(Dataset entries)

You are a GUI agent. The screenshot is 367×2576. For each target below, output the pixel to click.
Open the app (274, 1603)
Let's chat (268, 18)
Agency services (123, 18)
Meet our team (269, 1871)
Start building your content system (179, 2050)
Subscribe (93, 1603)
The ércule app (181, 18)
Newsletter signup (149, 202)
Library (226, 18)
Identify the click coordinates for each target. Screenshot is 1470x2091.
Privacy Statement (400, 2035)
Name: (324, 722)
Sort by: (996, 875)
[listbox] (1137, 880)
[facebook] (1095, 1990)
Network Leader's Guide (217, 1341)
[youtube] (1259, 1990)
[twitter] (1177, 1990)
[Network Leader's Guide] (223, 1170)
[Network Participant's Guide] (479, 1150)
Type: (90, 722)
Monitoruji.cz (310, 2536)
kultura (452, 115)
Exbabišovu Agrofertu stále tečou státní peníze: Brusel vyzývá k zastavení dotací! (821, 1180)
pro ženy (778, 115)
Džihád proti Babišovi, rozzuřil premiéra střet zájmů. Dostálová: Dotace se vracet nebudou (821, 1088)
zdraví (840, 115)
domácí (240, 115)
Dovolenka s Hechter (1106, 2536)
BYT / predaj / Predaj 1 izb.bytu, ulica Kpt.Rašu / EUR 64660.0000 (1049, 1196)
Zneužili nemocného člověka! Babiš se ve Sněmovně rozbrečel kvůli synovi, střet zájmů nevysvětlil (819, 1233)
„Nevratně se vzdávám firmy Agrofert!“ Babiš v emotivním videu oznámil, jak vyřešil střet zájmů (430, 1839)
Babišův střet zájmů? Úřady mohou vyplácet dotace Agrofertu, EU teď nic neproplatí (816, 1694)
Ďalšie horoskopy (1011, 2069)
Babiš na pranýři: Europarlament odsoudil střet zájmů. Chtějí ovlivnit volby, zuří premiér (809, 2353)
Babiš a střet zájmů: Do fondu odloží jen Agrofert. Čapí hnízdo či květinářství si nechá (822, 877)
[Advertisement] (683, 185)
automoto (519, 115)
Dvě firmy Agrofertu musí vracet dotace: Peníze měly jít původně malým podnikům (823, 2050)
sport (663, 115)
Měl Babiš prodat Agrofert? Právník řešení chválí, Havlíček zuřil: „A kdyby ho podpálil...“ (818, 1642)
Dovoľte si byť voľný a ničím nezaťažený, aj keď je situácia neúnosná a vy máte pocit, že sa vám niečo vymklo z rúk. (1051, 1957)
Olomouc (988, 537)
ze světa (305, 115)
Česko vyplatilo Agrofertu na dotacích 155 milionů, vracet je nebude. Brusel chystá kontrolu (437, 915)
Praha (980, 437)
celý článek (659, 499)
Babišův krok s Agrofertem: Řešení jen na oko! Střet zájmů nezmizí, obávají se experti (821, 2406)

§ TRY IT
Your response must consist of the entries, reproduced exactly.

§ ANSWER SECTION
You are a GUI agent. The screenshot is 367×2576. For each target below, output the pixel to click.
Open the app (274, 1603)
Let's chat (268, 18)
Agency services (123, 18)
Meet our team (269, 1871)
Start building your content system (179, 2050)
Subscribe (93, 1603)
The ércule app (181, 18)
Newsletter signup (149, 202)
Library (226, 18)
Identify the click coordinates for each target. Screenshot is 1470x2091.
Privacy Statement (400, 2035)
Name: (324, 722)
Sort by: (996, 875)
[listbox] (1137, 880)
[facebook] (1095, 1990)
Network Leader's Guide (217, 1341)
[youtube] (1259, 1990)
[twitter] (1177, 1990)
[Network Leader's Guide] (223, 1170)
[Network Participant's Guide] (479, 1150)
Type: (90, 722)
Monitoruji.cz (310, 2536)
kultura (452, 115)
Exbabišovu Agrofertu stále tečou státní peníze: Brusel vyzývá k zastavení dotací! (821, 1180)
pro ženy (778, 115)
Džihád proti Babišovi, rozzuřil premiéra střet zájmů. Dostálová: Dotace se vracet nebudou (821, 1088)
zdraví (840, 115)
domácí (240, 115)
Dovolenka s Hechter (1106, 2536)
BYT / predaj / Predaj 1 izb.bytu, ulica Kpt.Rašu / EUR 64660.0000 (1049, 1196)
Zneužili nemocného člověka! Babiš se ve Sněmovně rozbrečel kvůli synovi, střet zájmů nevysvětlil (819, 1233)
„Nevratně se vzdávám firmy Agrofert!“ Babiš v emotivním videu oznámil, jak vyřešil střet zájmů (430, 1839)
Babišův střet zájmů? Úřady mohou vyplácet dotace Agrofertu, EU teď nic neproplatí (816, 1694)
Ďalšie horoskopy (1011, 2069)
Babiš na pranýři: Europarlament odsoudil střet zájmů. Chtějí ovlivnit volby, zuří premiér (809, 2353)
Babiš a střet zájmů: Do fondu odloží jen Agrofert. Čapí hnízdo či květinářství si nechá (822, 877)
[Advertisement] (683, 185)
automoto (519, 115)
Dvě firmy Agrofertu musí vracet dotace: Peníze měly jít původně malým podnikům (823, 2050)
sport (663, 115)
Měl Babiš prodat Agrofert? Právník řešení chválí, Havlíček zuřil: „A kdyby ho podpálil...“ (818, 1642)
Dovoľte si byť voľný a ničím nezaťažený, aj keď je situácia neúnosná a vy máte pocit, že sa vám niečo vymklo z rúk. (1051, 1957)
Olomouc (988, 537)
ze světa (305, 115)
Česko vyplatilo Agrofertu na dotacích 155 milionů, vracet je nebude. Brusel chystá kontrolu (437, 915)
Praha (980, 437)
celý článek (659, 499)
Babišův krok s Agrofertem: Řešení jen na oko! Střet zájmů nezmizí, obávají se experti (821, 2406)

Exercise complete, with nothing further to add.